### Task description
Exactly as written, transcribe the data from its opening line through the line containing "Select the Ghost taskbar button". Leave every picture out.

(Excerpts from a dataset)
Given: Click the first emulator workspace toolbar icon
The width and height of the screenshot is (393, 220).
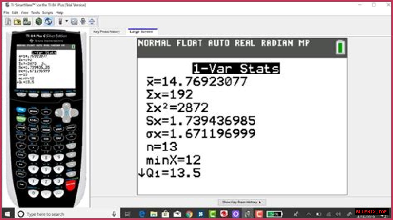Looking at the screenshot, I should [x=8, y=21].
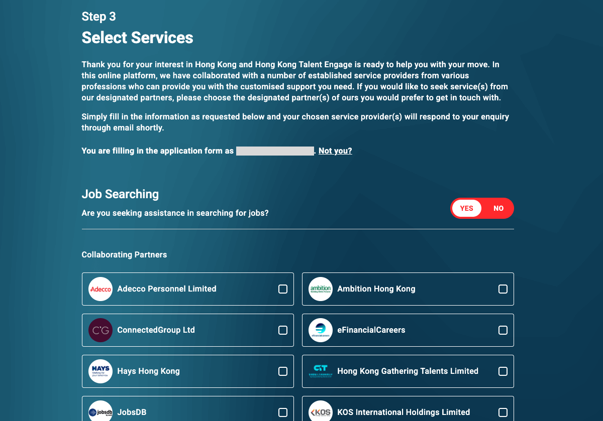Select eFinancialCareers checkbox
This screenshot has width=603, height=421.
503,330
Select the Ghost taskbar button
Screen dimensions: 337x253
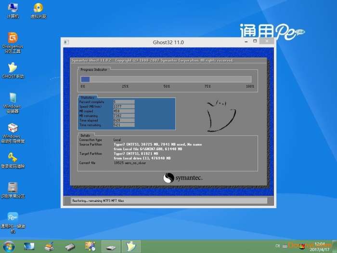(131, 247)
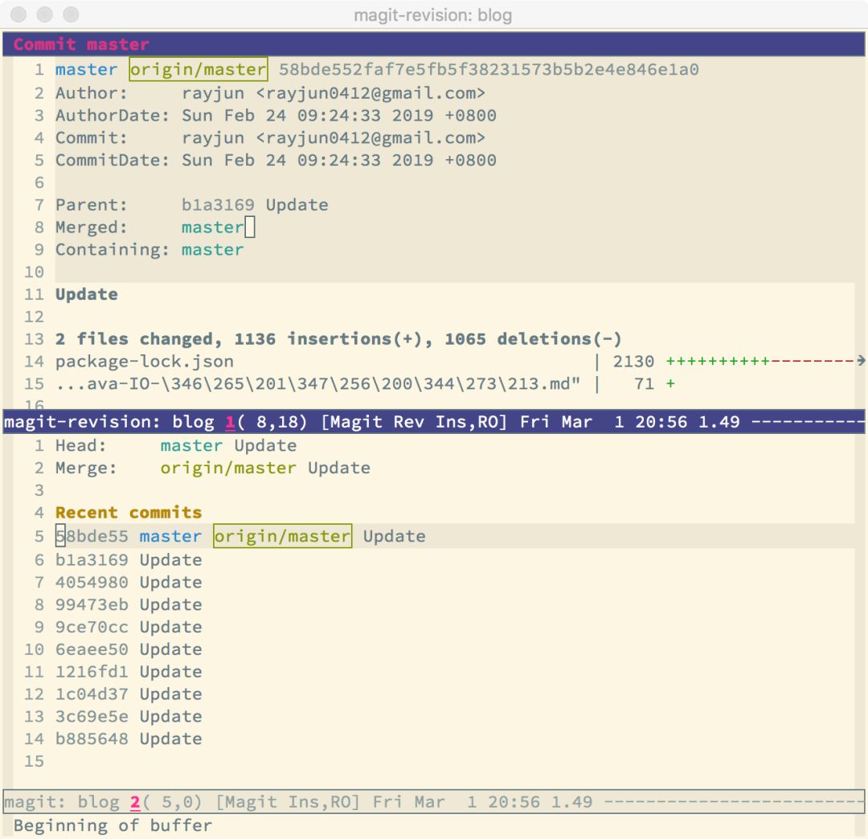Open the truncated .md file diffstat entry
The width and height of the screenshot is (868, 839).
click(x=317, y=384)
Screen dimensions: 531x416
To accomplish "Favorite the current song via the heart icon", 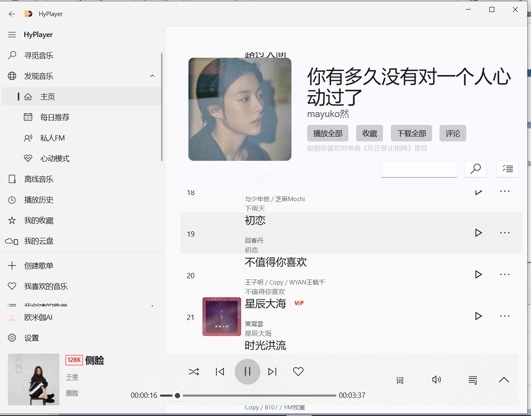I will [298, 371].
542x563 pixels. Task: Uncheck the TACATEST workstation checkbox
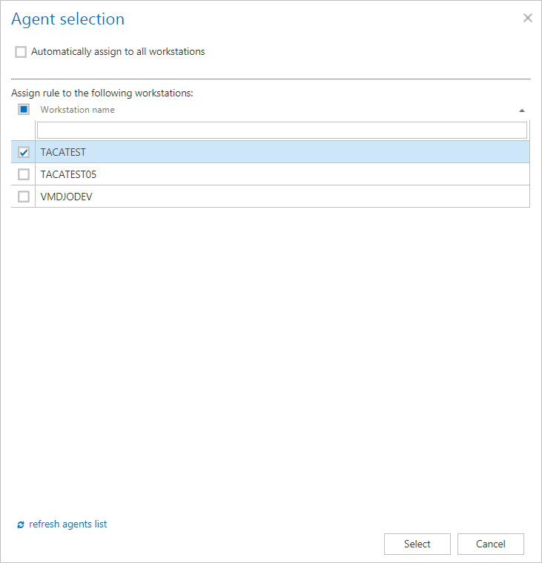coord(24,153)
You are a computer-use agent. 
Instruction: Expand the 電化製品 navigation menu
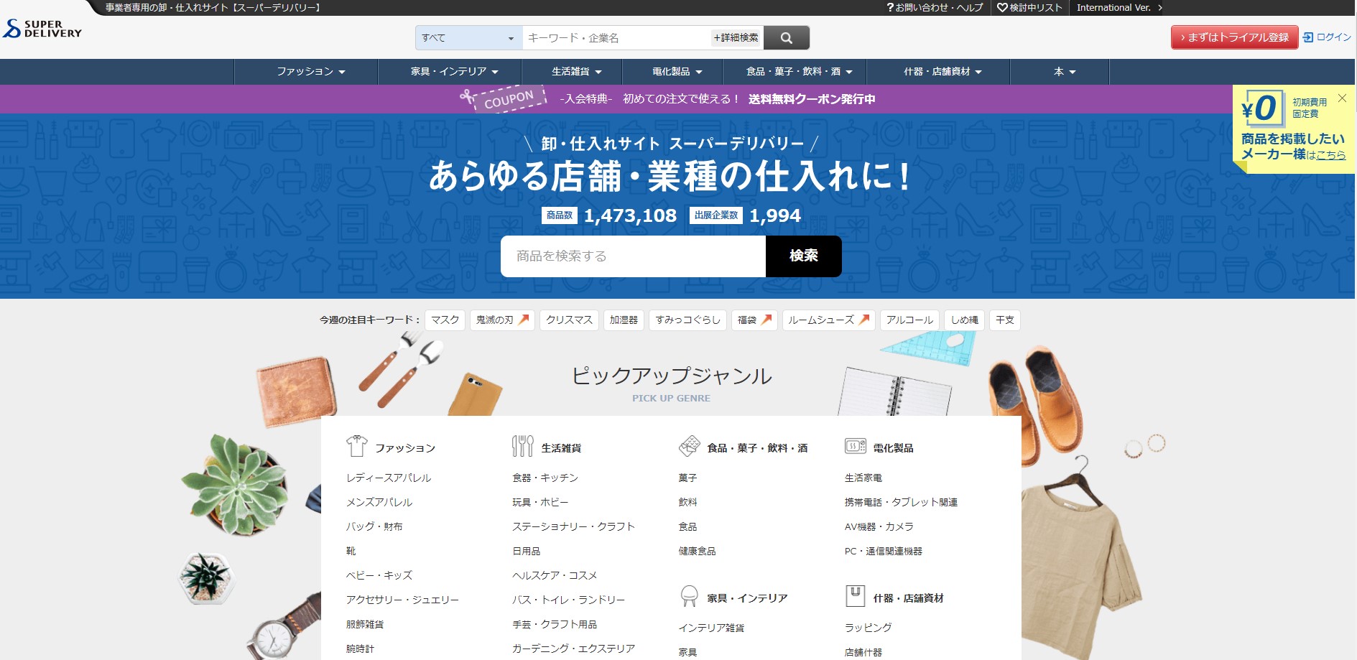[677, 72]
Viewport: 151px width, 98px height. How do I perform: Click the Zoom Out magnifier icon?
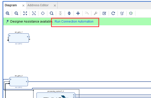point(16,13)
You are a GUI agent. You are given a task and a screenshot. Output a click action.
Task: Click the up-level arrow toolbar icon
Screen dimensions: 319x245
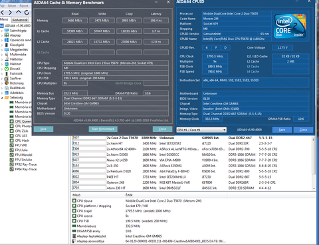tap(19, 12)
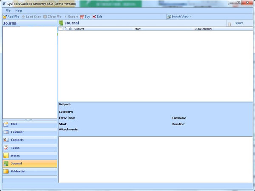The width and height of the screenshot is (255, 191).
Task: Sort journal list by Start column
Action: click(x=163, y=29)

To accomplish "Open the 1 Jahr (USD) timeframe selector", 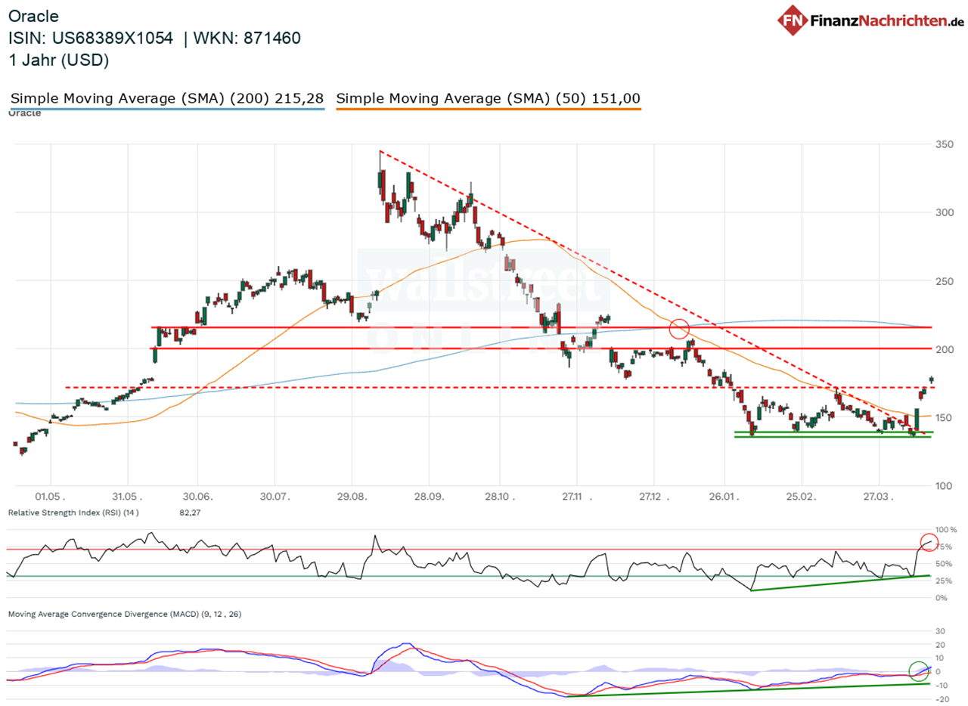I will coord(59,60).
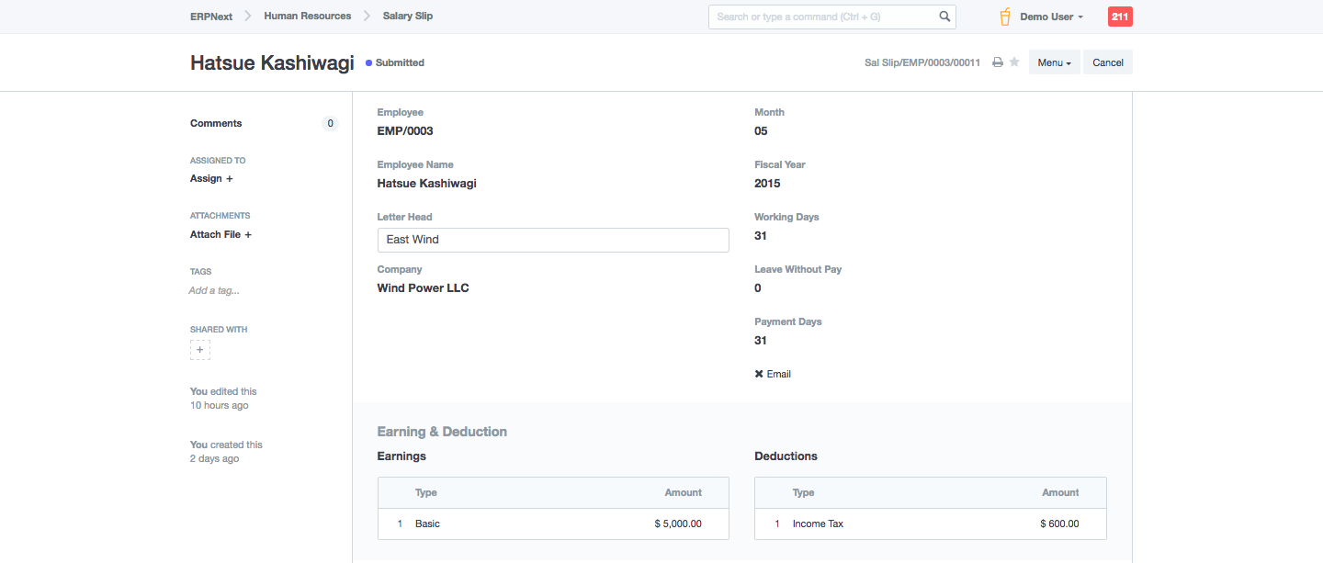Screen dimensions: 1323x563
Task: Star this salary slip as favorite
Action: click(1014, 62)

### Written answer
Given: Click the first emulator workspace toolbar icon
The width and height of the screenshot is (393, 220).
Looking at the screenshot, I should [x=8, y=21].
Select eFinancialCareers checkbox
This screenshot has width=603, height=421.
503,330
Select the Ghost taskbar button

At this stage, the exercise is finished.